Another participant described, “you know, everything was after the fact. There's nothing that was proactive” (PM5).

Subtheme: Therapy design

Many aspects of therapy design were discussed amongst the participants. The benefits and limitations of individual and group therapies were described by participants. One of the benefits of individual therapy was that there was no judgement: “You just feel like you can say what you need to say without judgement” (PF14). Another participant who preferred individual therapy said: “it's really hard as a [CW] to open up in front of a group of people…It's one thing to do it [with] other staff…It is way harder to do it in front of people that you know,” (PM2). At the same time, confidential group therapies were also viewed positively: “[CWs] can get together and have those discussions in a form that's safe and shared by everyone” (PF11). Another participant indicated that sharing experiences can be “kind of an education” (PM6). The majority of participants believed that individual therapy could be the first line of treatment, followed by group therapy:

I think I'd like individual [therapy] maybe initially. [Then] I think developing a support group of peers who literally are going through the exact same thing, or very similar anyway. A one-on-one with someone who has maybe a more psychotherapy background can provide actionable tools. (PF10)

Participants had variable opinions on online and in-person therapy. Most preferred in-person delivery and felt they would be more committed to it because “not everyone has the time or the structure in their life to necessarily do things online…not everybody's self-driven” (PF4). Some attributed their preference for in-person delivery to the social nature of their work: “my interactions with people are always face-to-face with eye contact and I find that is an important part of relaying your proper mental state - is to be able to look at somebody and say that” (PM1). Some participants also described the impersonal aspect of the online delivery method: “there's kind of a little bit of a disconnect when you do something over zoom, or teams, or via phone. There's that lack of personal aspect to it,” (PM3). In contrast to most CWs, one participant described the benefit of writing things down in online therapy: “I know I feel like I have a hard time articulating from my head to verbally. So sometimes I write it down and reassess it, just to get a clear picture of what I'm trying to say,” (PF14). Having therapy that acknowledged CWs' experiences was also a way to make them feel cared for: “I think having firsthand knowledge and experiences integrated into the therapy makes it feel like they give a shit about what we have to say and about how we want to make it better for the next person” (PF16).

Lastly, the majority of CWs expressed the importance of working with therapists who had a strong background in corrections: “we should have therapists who know what our work environment is and the baggage that you can take from there into your everyday life” (PF4).
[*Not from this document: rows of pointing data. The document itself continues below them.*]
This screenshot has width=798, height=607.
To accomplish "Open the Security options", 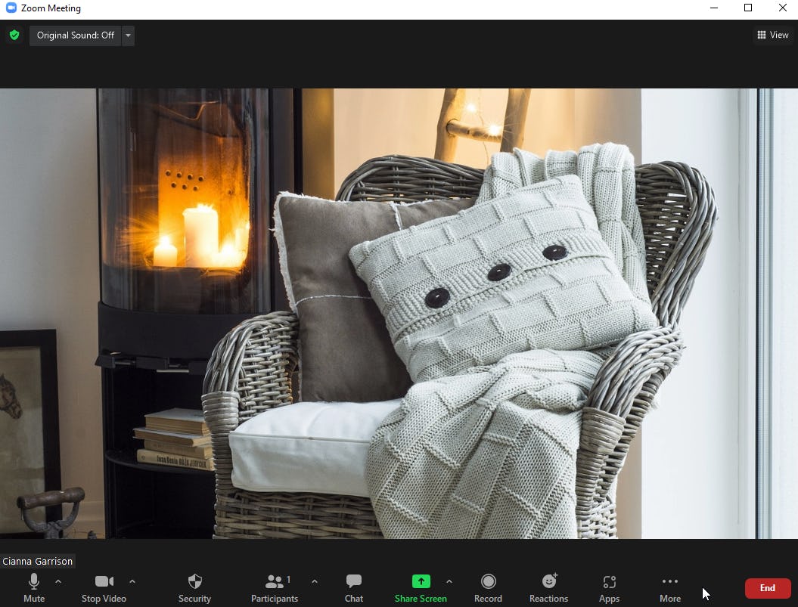I will (x=194, y=586).
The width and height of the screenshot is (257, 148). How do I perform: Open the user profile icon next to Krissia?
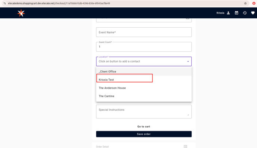(228, 13)
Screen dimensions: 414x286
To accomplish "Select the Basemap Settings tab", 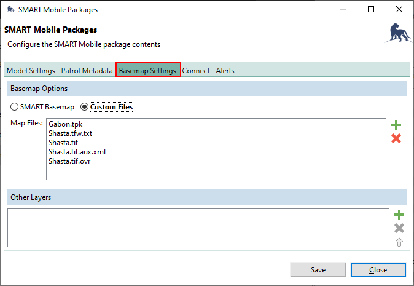I will [147, 71].
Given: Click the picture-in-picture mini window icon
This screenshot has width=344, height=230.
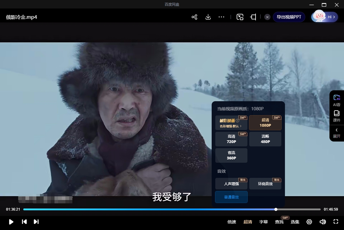Looking at the screenshot, I should pyautogui.click(x=240, y=17).
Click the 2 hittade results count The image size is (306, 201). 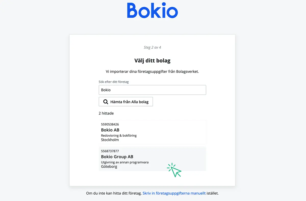tap(106, 113)
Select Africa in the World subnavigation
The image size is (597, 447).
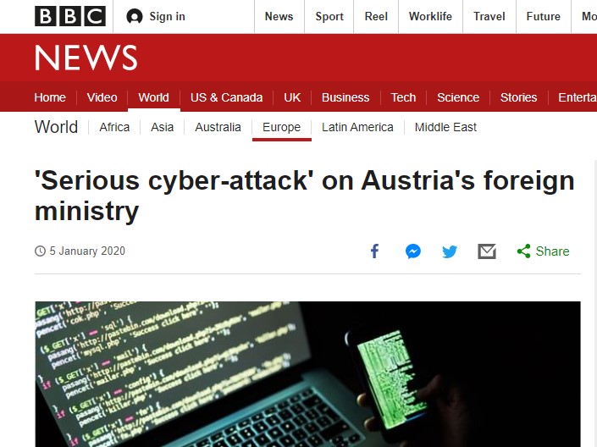(x=114, y=127)
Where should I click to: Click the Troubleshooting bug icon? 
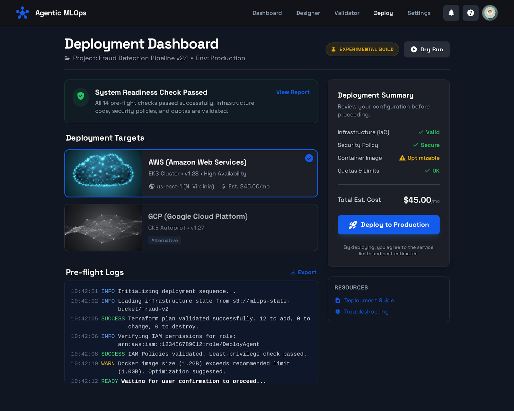tap(338, 311)
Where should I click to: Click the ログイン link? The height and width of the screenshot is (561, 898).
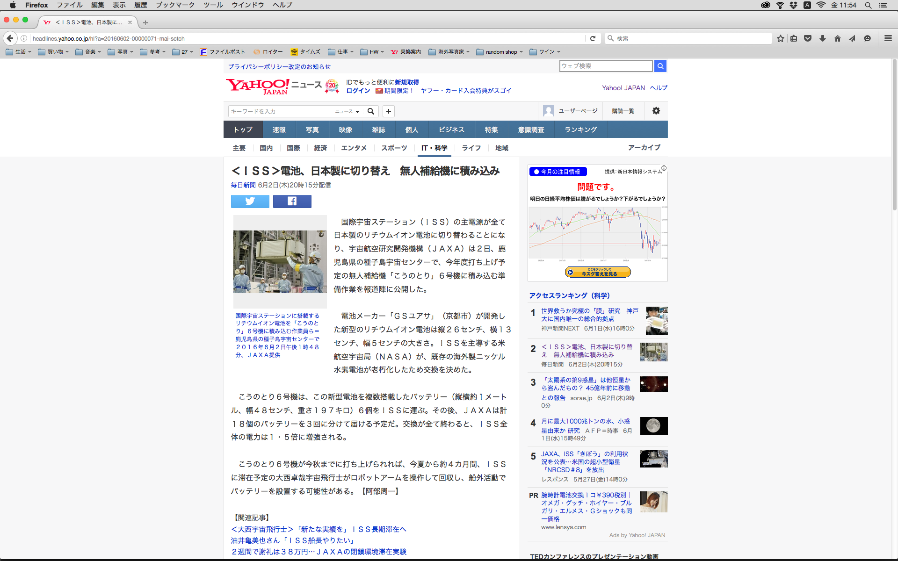click(358, 91)
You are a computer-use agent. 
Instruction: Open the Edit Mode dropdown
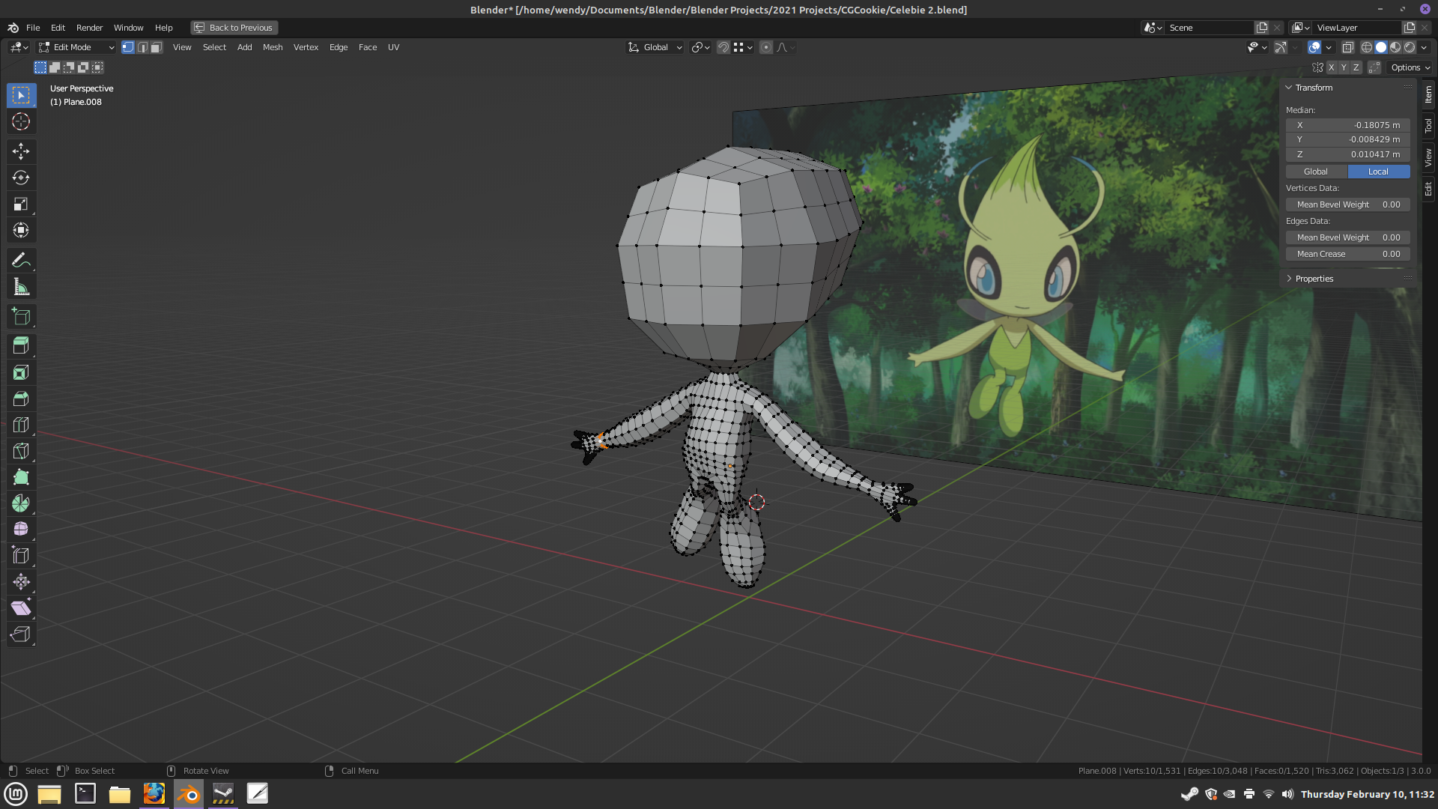(x=76, y=47)
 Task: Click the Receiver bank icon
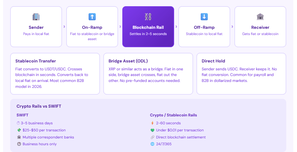click(260, 17)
One of the reasons experienced therapists were necessary was because: “they [therapists without correctional experience] really can't empathize with us very well. They understand trauma, I believe, or they understand trauma from their point of view, but it's not perhaps the same trauma that we go through” (PM2). Working with experienced therapists was also viewed as a way to enhance treatment-seeking: “if I knew right away that I was going to talk to so had a background in it [corrections] rather than just somebody from the street, I would be personally more inclined to call” (PM2).

Theme: Online CW-specific psychotherapy modules

Subtheme: Convenience

The online modules were viewed as a convenient form of therapy by some:

I like the idea that you can take it in chunks if you need to, you know. Some weeks maybe I'd sit there and do the whole thing and the other ones maybe I'd do it over a couple of days. (PM5)

The time flexibility of the platform was also appealing to a participant who was unable to concentrate for long periods of time due to his mental health injury. However, concentrating on a screen was challenging for another participant: “it's just the fact that I have to sit there and concentrate on a screen instead of just talking with someone. And I have difficulty concentrating, so that's my issue” (PM6). The accessibility of the therapy was also a positive feature for some CWs:

It sounds like it would work. It would allow people to access mental health care from their homes, which would be a little bit more comfortable for them if they're having a hard time with the social aspect of life. (PM1)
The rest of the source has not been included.